• [EXTRACT PROVIDED]:
---+---

# Computer Freezes on Startup, won't boot from Windows CD or Hard Drive.



## snagillim (Oct 11, 2011)

I'm using windows 7, haven't had many problems until now. I just moved into a new apartment and i worry it's some power related damage... i don't know. 

I had the computer running when i moved in. Then i went to buy groceries, came back, accidentally kicked the power strip on/off switch beneath the desk with my foot and windows hasn't started since.

When i start the computer i have full access to my bios.

if i boot from my HD i am shown a windows error recovery screen asking me to start windows startup repair or start windows normally. Selecting startup repair gets me a loading bar then a black screen.. maybe after 10 min i will get a blue screen like the background of the ui when installing windows.

If i start windows normally i get the windows logo then a very fast BSOD flash then the computer restarts.

Booting from my windows 7 install disk lets me choose between install and repair... language selection.. then it freezes and i get the same windows style back slash ad infinitum. 

Thanks guys, i really hope i don't have any permanent damage. Anxiously awaiting your replies.


----------



## Wrench97 (May 10, 2008)

What Brand and Model PC?

Since you can get into the bios look for a PC(hardware) Health page and check the temps and voltage listings(12v, 5v, 3.3v).

If it a stock OEM PC reset to factory defaults save and exit the bios.


----------



## snagillim (Oct 11, 2011)

Wrench97 said:


> What Brand and Model PC?
> 
> Since you can get into the bios look for a PC(hardware) Health page and check the temps and voltage listings(12v, 5v, 3.3v).
> 
> If it a stock OEM PC reset to factory defaults save and exit the bios.


I built the pc its 3 years old

Cpu temp : 42c
Cpu v core : 1.168
3.3v. : 3.264v
5v : 5.045v
12v : 12.056v 
Icore : 21A
I12v : 1.9A

Efficiency 85.553%

I loaded failsafe defaults... doesn't seem to have fixed the problem


----------



## Rich-M (May 2, 2007)

---+---

• [SUPPLIED MATERIAL]:
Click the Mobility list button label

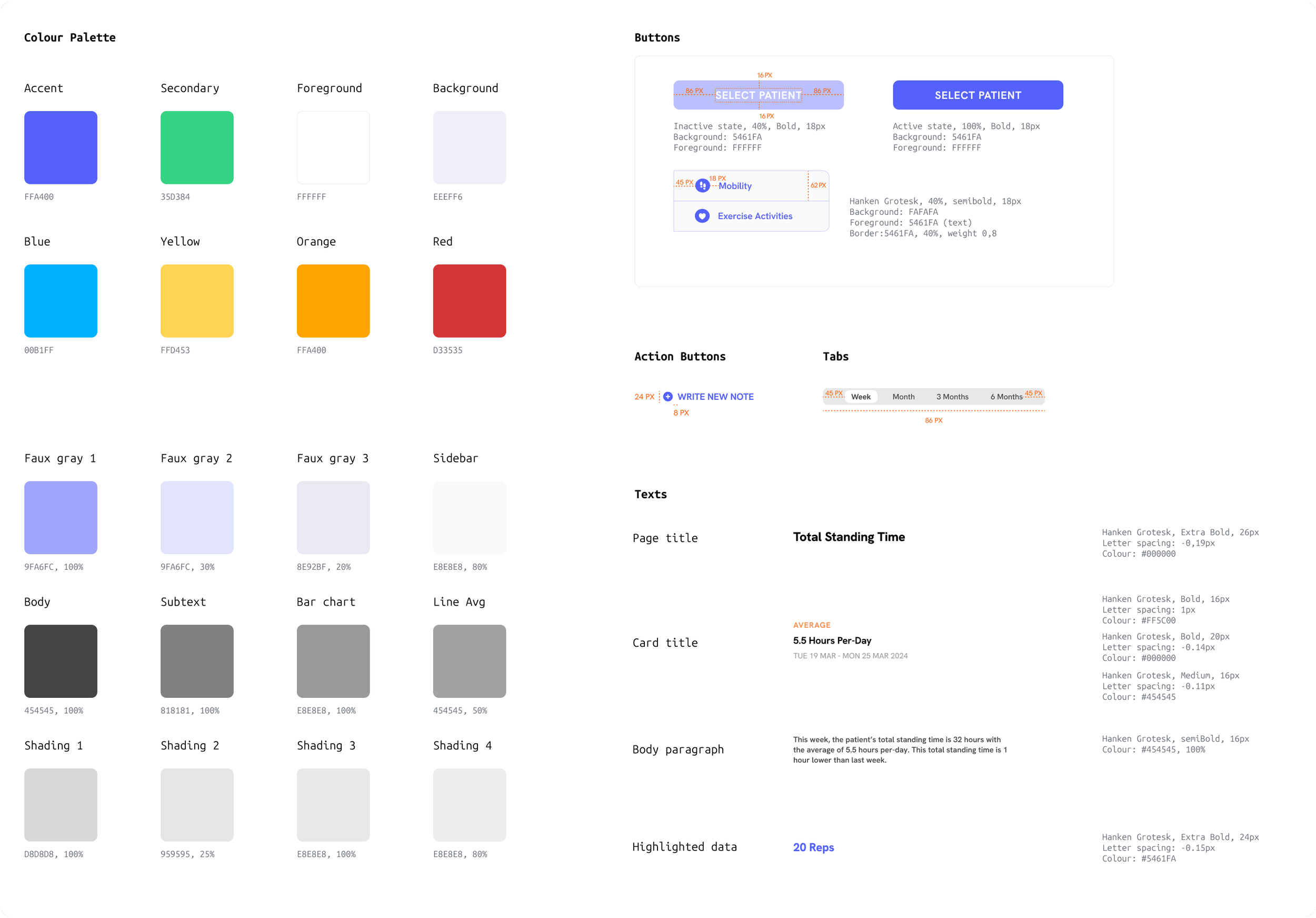pos(735,186)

---+---

Decide whether each of these statements agrees with the forum thread about the startup freeze. Answer yes or no for each, and quote the thread's deciding words. 1. The poster built the computer. 2. Loading failsafe defaults fixed the problem. 3. Starting Windows normally shows the Windows logo before the computer restarts. The lines have no connection to the forum thread about the startup freeze.

• [FINAL ANSWER]:
1. Yes: "I built the pc its 3 years old"
2. No: "I loaded failsafe defaults... doesn't seem to have fixed the problem"
3. Yes: "If i start windows normally i get the windows logo then a very fast BSOD flash then the computer restarts."